Is there anyone who seriously believes that the establishment of a Palestinian state at this moment would not escalate the conflict? And is there anyone who seriously believes that Abbas and Fatah would come out as winners without substantial help from Israel? Which raises the question: Will the Israelis provide such security assistance — as they do now, albeit quietly — if Abbas, against their wishes, takes the U.N. route?
On the one hand, Israelis cannot want 'Hamastans' on two of their borders. On the other hand, the Israelis might make the strategic decision to sit back and let Hamas win, knowing that the "international community," anti-Israeli though much of it is, will be uncomfortable backing a terrorist organization openly and unequivocally committed to Israel's extermination, and guided by the jihadi rulers of Iran.

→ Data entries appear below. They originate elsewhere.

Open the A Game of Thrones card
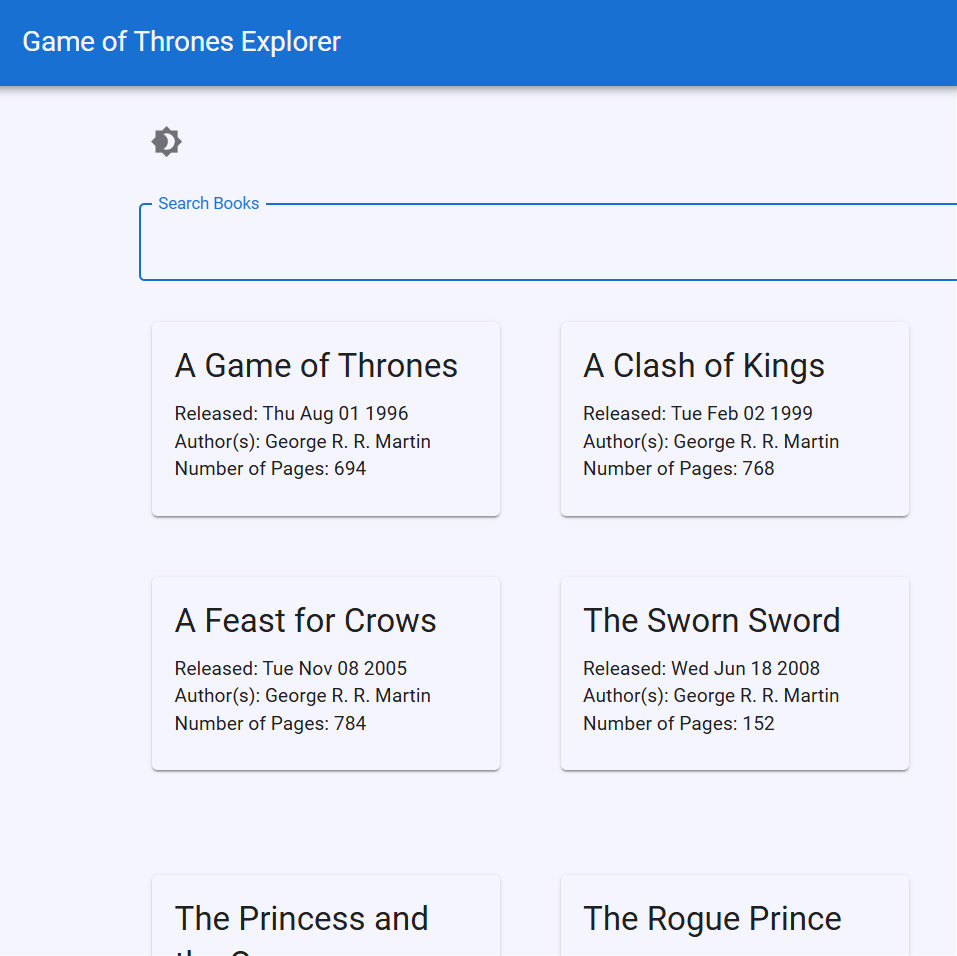This screenshot has width=957, height=956. 325,418
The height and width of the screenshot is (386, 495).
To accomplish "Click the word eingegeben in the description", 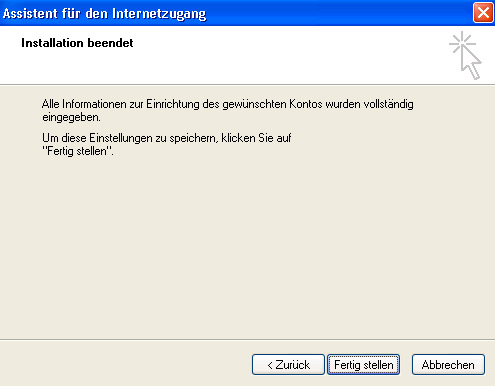I will (71, 118).
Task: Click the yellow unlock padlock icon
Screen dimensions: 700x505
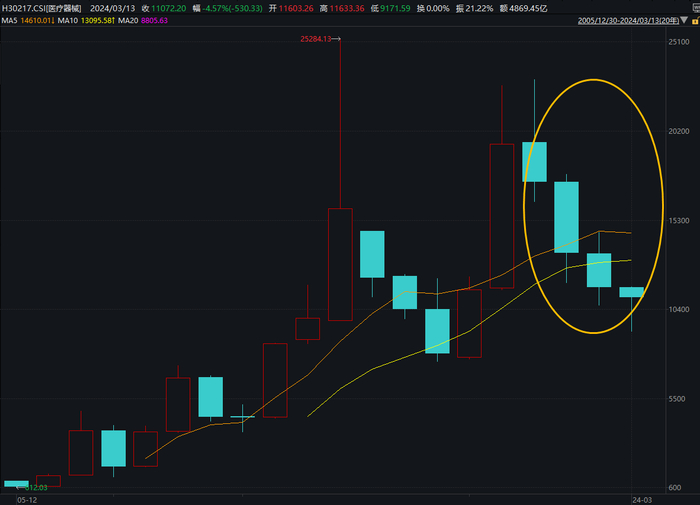Action: (x=695, y=21)
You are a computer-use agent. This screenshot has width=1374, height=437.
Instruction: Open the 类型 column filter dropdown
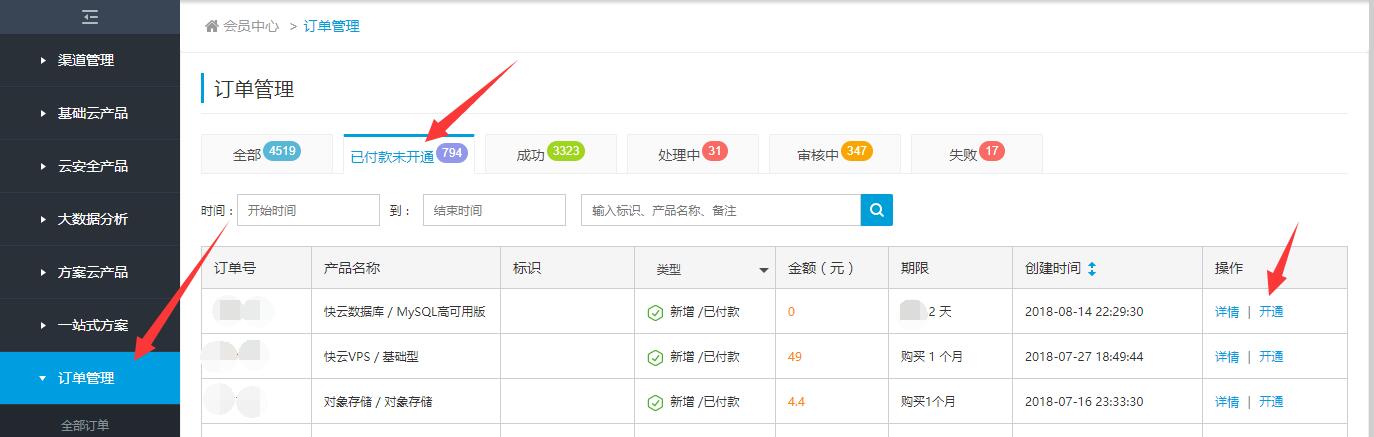(x=764, y=270)
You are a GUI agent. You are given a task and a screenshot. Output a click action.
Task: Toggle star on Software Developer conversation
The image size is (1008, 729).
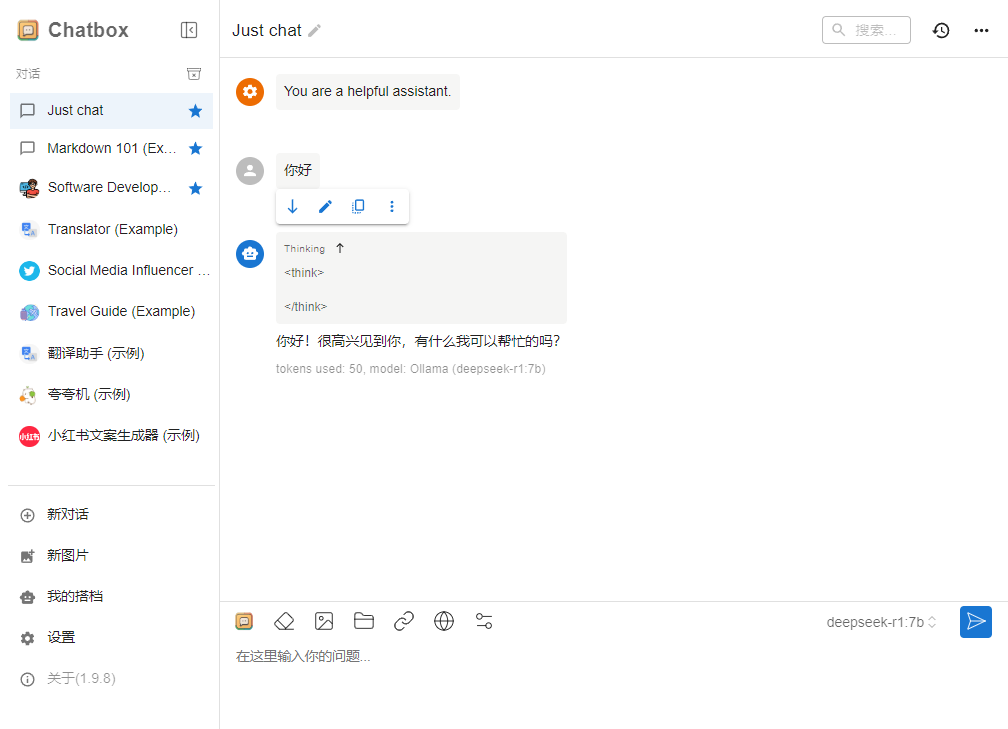[x=196, y=188]
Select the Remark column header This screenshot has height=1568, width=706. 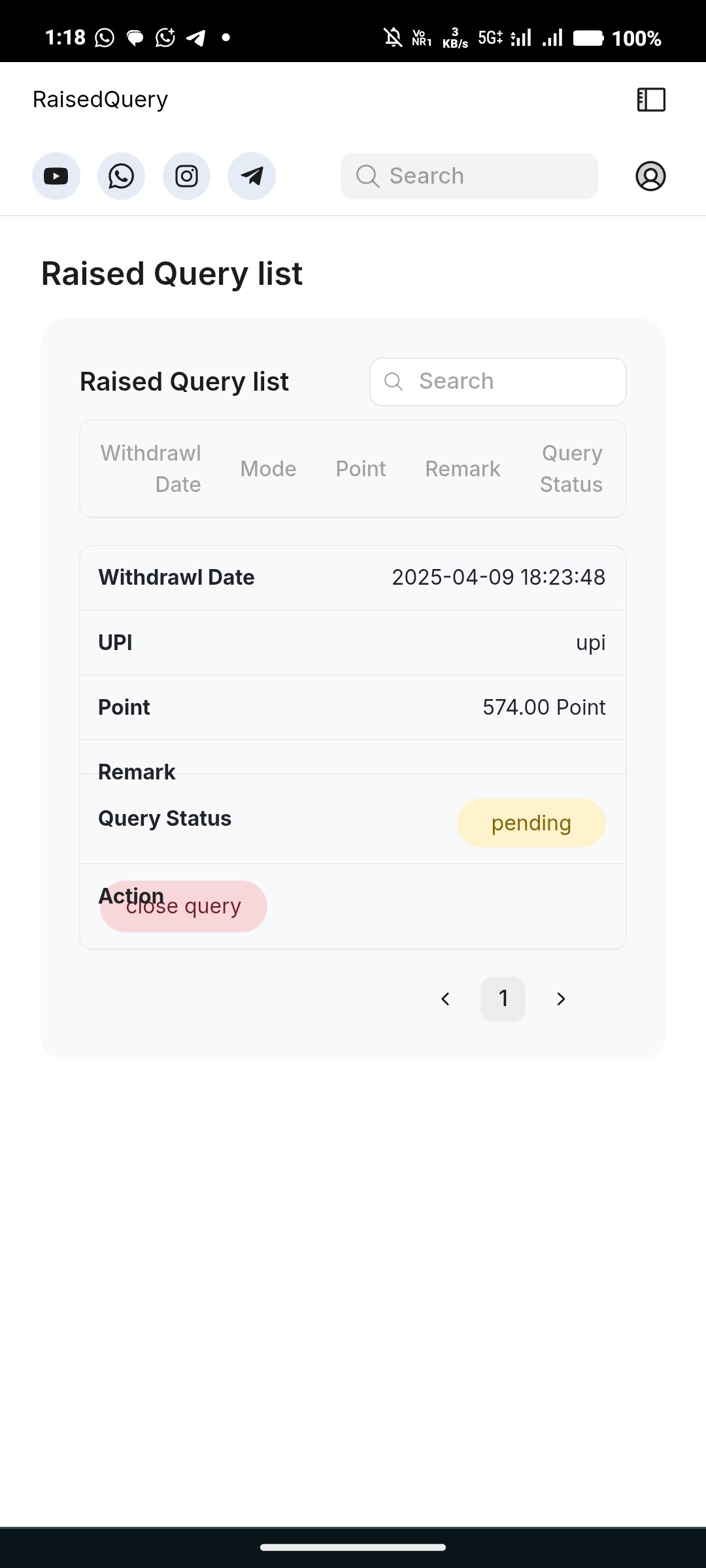[463, 469]
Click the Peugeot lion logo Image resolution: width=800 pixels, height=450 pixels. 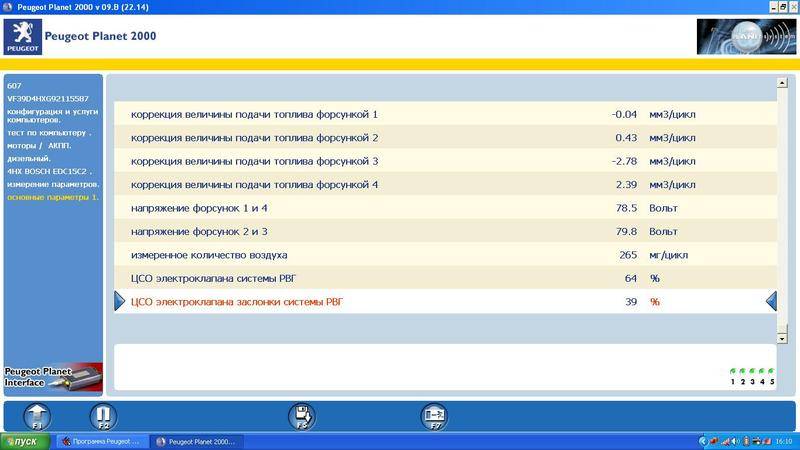(22, 37)
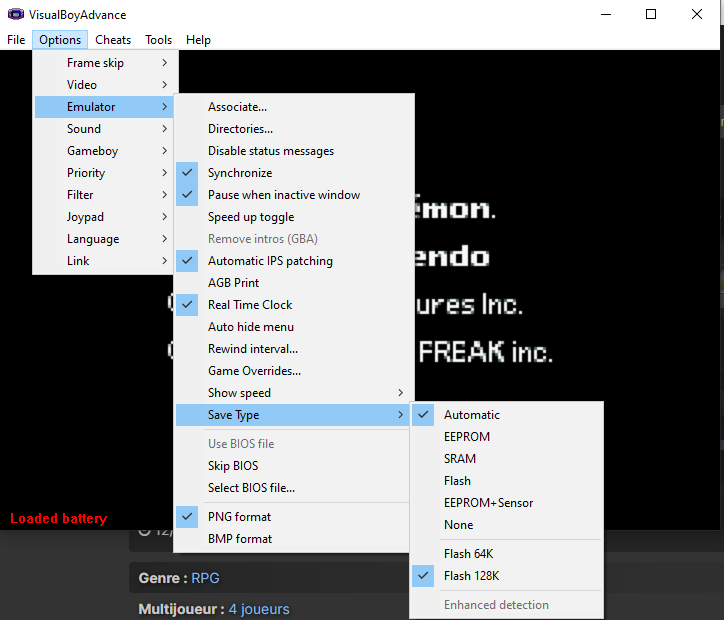Open the Cheats menu

click(113, 40)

With Hamas at the helm, the West Bank would soon resemble Gaza — a ward of the "donor community," its people subject to an increasingly fundamentalist interpretation of Islamic law. Eventually, Hamas would feel compelled to "resist" Israel's existence through missile attacks or terrorism. Israel would have little choice but to respond forcefully.
What happens then? Will Syria and Iran come to Hamas's aid? Will Hezbollah launch the thousands of missiles it has deployed while U.N. "peacekeepers" looked the other way? What role will Turkey — a NATO member that now sees itself as a leader of the "Muslim world" — choose to play?
And what will Obama do as the conflict spreads and escalates? If the president does not have a good answer to this and related questions, he should not wait much longer before making absolutely clear that he does not want Abbas to bypass negotiations and head down a road leading to a minefield.